CHALLENGES:
**1.** List every province that the passage below on Military Region Command II/Sriwijaya says the command covers.
**2.** Transcribe the part of the Military Region Command II/Sriwijaya passage below from "Military Region Command II/Sriwijaya ()" up to and including "kingdom of Srivijaya.".
**3.** According to the passage below on Military Region Command II/Sriwijaya, on what date did the command take the name Military Region Command IV / Sriwijaya?

Military Region Command II/Sriwijaya () is an Indonesian Army Regional Military Command that covers the provinces of Bengkulu, Jambi, South Sumatra, Bangka-Belitung Islands and Lampung. 

Starting from the existence of armed organizations that ever existed in South Sumatera, such as the People's Security Body Guards (BPKR), later transformed into the People's Security Agency (TKR) within Southern Sumatra, form part of the long lineage held by the regional command. The command  is named after the legendary kingdom of Srivijaya.

Name variations 
 January 1, 1946: named Sub-commandment South Sumatra
 January 10, 1946: named Division VII / Garuda
 July 1, 1946: back to Sub commandment South Sumatra which oversees the four Territories of Palembang, Jambi, Bengkulu and Lampung
 July 29, 1950: based on the decision of Army Chief of Staff Number: 83/KSAD/Pati/1950, Territorial Army Command (TT) II / Sriwijaya
 February 1, 1961: Military Region Command IV / Sriwijaya
 February 12, 1985:  Military Region Command II/Sriwijaya by Army Chief of Staff Decree No. Skep/346/II/1985

Area Commands 
Military Region Command II/Sriwijaya is divided into 5 Area Commands (Komando Resor Militer / Korem),  30 District Commands (Komando Distrik Militer / Kodim), 228 District Sectors (Komando Rayon Militer / Koramil) and 1832 Babinsa personnel or Subsector Commands that operate at Kelurahan level.

RECORDS SUPPLIED:
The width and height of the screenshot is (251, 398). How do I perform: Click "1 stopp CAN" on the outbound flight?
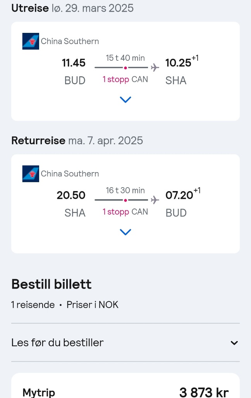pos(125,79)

* * *

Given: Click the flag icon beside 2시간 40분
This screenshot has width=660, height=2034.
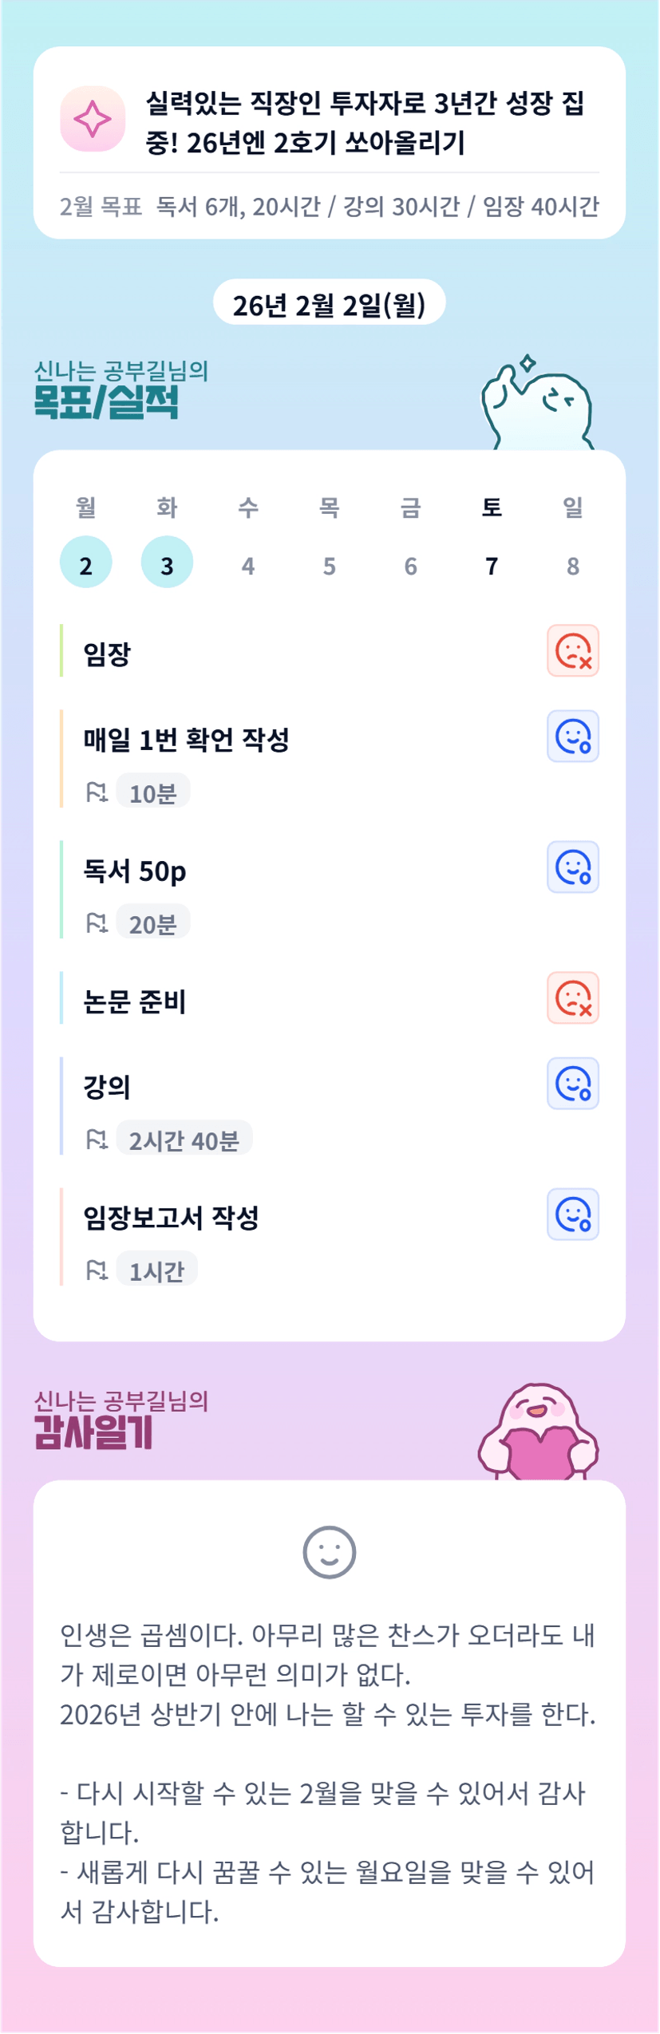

FULL SOLUTIONS:
**1.** Bengkulu, Jambi, South Sumatra, Bangka-Belitung Islands, Lampung

**2.**
Military Region Command II/Sriwijaya () is an Indonesian Army Regional Military Command that covers the provinces of Bengkulu, Jambi, South Sumatra, Bangka-Belitung Islands and Lampung. 

Starting from the existence of armed organizations that ever existed in South Sumatera, such as the People's Security Body Guards (BPKR), later transformed into the People's Security Agency (TKR) within Southern Sumatra, form part of the long lineage held by the regional command. The command  is named after the legendary kingdom of Srivijaya.

**3.** February 1, 1961